## EXERCISE TASK A
Repeat, character for character, every line of the records from the one containing "Take a snapshot" down to the last line of the records.

## GIVEN TEXT

I don't know about the Korean War Guys, but I do know that things are different now! We have faster communications, and there is no telling whom it is we are talking to in this new world media of the Internet.

We may feel that we are talking to our own ilk, when it may very well be that the person on the other end of the line may be something less than what he states he is.

Even in Vietnam, we had guys that would go rear-area for R&R, and for a couple of drinks at a local bar, would talk to anyone, and say anything, because it worked for them. They were no longer a target, and they could glorify their exploits, even if they had to borrowed from someone else's experiences, or even from tales that they had heard in the everyday scuttlebutt the went through the lines like shot through a goose. All they had to do was to claim them as their own experiences, and none of the unknowing would question him.

For instance, there was a story of the 9th Marines up in DaNang were having problems with infiltrators in late 65, and it was said that they captured one of the infiltrators and sat him on a Panji stake, and before he died, his screams were heard all through the night, and as miraculously as it was, the 9th did not have problems with infiltrators any longer from that day forward.

## EXERCISE TASK B
Reproduce the Vietnam reminiscence verbatim, from "For instance, there" down to "that day forward.".

## DATA LINES
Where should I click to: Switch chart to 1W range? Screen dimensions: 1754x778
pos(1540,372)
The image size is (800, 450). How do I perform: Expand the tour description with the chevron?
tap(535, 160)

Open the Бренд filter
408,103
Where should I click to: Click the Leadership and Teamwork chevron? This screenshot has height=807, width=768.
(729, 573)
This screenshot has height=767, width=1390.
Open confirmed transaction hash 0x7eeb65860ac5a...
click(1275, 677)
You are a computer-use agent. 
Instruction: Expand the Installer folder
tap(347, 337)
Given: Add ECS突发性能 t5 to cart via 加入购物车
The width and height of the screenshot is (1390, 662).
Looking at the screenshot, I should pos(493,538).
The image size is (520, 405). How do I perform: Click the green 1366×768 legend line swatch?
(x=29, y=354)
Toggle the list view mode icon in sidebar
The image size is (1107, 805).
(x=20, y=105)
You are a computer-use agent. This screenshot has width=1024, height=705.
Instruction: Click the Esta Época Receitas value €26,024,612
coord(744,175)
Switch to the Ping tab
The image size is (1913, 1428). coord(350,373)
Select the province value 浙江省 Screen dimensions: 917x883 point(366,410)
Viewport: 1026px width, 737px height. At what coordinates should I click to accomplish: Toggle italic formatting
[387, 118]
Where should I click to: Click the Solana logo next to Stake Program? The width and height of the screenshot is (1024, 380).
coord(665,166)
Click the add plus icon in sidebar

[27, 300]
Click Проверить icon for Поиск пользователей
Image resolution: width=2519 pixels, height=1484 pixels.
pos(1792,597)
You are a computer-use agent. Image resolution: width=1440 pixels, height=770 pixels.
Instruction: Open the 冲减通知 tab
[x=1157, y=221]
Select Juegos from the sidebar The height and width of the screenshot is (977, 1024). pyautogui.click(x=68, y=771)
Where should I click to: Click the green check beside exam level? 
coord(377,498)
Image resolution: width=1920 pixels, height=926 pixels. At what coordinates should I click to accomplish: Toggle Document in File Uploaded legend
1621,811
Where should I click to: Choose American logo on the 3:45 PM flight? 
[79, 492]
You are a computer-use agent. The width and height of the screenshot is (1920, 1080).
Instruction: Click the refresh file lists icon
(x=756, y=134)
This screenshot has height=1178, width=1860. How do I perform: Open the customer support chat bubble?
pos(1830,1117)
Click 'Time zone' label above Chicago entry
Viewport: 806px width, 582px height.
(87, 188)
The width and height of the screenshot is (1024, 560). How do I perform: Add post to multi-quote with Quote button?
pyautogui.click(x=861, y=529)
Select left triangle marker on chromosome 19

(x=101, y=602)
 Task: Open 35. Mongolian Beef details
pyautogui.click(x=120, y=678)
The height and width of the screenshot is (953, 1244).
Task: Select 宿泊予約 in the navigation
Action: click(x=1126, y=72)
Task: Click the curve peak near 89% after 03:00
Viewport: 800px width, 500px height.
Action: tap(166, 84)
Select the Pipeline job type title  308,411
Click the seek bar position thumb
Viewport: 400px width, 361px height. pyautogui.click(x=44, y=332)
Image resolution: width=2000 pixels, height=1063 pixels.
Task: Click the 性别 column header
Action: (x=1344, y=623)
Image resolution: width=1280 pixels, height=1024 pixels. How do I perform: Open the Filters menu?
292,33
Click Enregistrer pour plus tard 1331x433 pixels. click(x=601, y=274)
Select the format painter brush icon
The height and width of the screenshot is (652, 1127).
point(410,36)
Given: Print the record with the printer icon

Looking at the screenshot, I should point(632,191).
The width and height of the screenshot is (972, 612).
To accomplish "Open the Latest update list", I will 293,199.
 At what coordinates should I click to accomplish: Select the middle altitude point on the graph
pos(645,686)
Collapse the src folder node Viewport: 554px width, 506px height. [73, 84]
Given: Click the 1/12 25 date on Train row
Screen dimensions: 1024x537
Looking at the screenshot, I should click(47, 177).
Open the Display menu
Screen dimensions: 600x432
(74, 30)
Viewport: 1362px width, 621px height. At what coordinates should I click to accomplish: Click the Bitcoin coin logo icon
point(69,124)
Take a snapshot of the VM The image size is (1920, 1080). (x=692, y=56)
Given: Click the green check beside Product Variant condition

## TASK SOLUTION A
Take a snapshot of the VM The image size is (1920, 1080). (x=692, y=56)
Given: Click the green check beside Product Variant condition

## TASK SOLUTION B
For instance, there was a story of the 9th Marines up in DaNang were having problems with infiltrators in late 65, and it was said that they captured one of the infiltrators and sat him on a Panji stake, and before he died, his screams were heard all through the night, and as miraculously as it was, the 9th did not have problems with infiltrators any longer from that day forward.